1.    このコマンドを実行して、ロールの ARN を取得します。

aws iam list-roles --query "Roles[?RoleName == 'example-role'].[RoleName, Arn]"

2.    このコマンドは IAM ロールを一覧表示しますが、ロール名で出力をフィルターします。IAM ロールを引き受けるには、次のコマンドを実行します。

aws sts assume-role --role-arn "arn:aws:iam::123456789012:role/example-role" --role-session-name AWSCLI-Session

AWS CLI コマンドはいくつかの情報を出力します。認証情報ブロックの中には、AccessKeyIdSecretAccessKey、および SessionToken が必要です。この例では、環境変数 RoleAccessKeyIDRoleSecretKeyRoleSessionToken を使用します。有効期限フィールドのタイムスタンプを書き留めます。これは UTC タイムゾーンであり、IAM ロールの一時的な認証情報が期限切れになる時期を示しています。一時的な認証情報が期限切れになった場合は、もう一度 sts:AssumeRole API コールを呼び出す必要があります。

注: DurationSeconds パラメータを使用して、IAM ロールの一時的な認証情報の最大セッション期間の有効期限を伸ばすことができます。

IAM ロールを引き受け、アクセスを確認するための環境変数を作成する

1.    IAM ロールを引き受けるために 3 つの環境変数を作成します。これらの環境変数は次の出力で記入されます。

export AWS_ACCESS_KEY_ID=RoleAccessKeyID
export AWS_SECRET_ACCESS_KEY=RoleSecretKey
export AWS_SESSION_TOKEN=RoleSessionToken

2.    次のコマンドを実行して、IAM ロールを引き受けたことを確認します。

aws sts get-caller-identity

AWS CLI コマンドは ARN を arn:aws:iam::123456789012:user/Bob の代わりに arn:aws:sts::123456789012:assumed-role/example-role/AWSCLI-Session として出力する必要があります。これにより、example-role を引き受けたことを確認します。

3.    Amazon RDS DB インスタンスへの読み取り専用アクセス権を持つが EC2 インスタンスへのアクセス権を持たない IAM ロールを作成しました。次のコマンドを実行して確認します。

aws ec2 describe-instances --query "Reservations[*].Instances[*].[VpcId, InstanceId, ImageId, InstanceType]"
aws rds describe-db-instances --query "DBInstances[*].[DBInstanceIdentifier, DBName, DBInstanceStatus, AvailabilityZone, DBInstanceClass]"

aws ec2 describe-instances コマンドはアクセス拒否エラーメッセージを生成し、aws rds describe-db-instances コマンドは Amazon RDS DB インスタンスを返す必要があります。
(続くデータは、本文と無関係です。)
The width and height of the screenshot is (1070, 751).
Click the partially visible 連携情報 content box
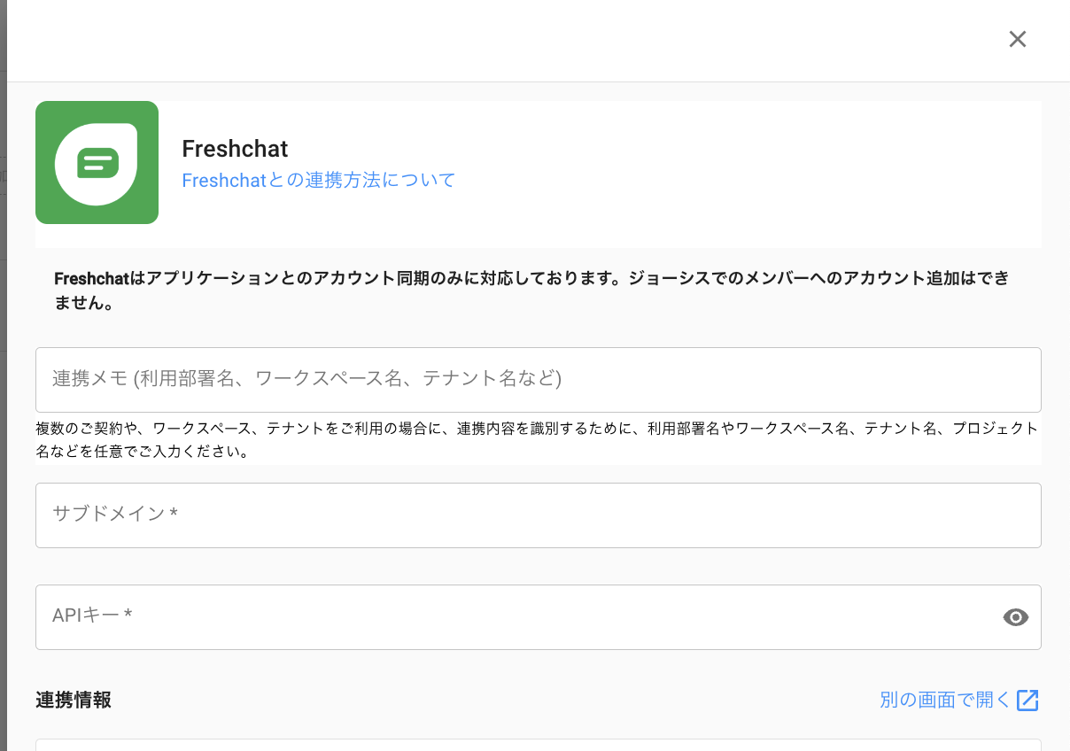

これにより、IAM ロールに割り当てられている権限が正しく機能していることを確認できます。

4.    IAM ユーザーへ返すには、環境変数を削除します。

unset AWS_ACCESS_KEY_ID AWS_SECRET_ACCESS_KEY AWS_SESSION_TOKEN
aws sts get-caller-identity

unset コマンドは環境変数を削除し、aws sts get-caller-identity コマンドは IAM ユーザーの Bob として返されたことを確認します。

~/.aws/config ファイルにプロファイルを作成してロールを使用することもできます。詳細については、「AWS CLI での IAM ロールの使用」を参照してください。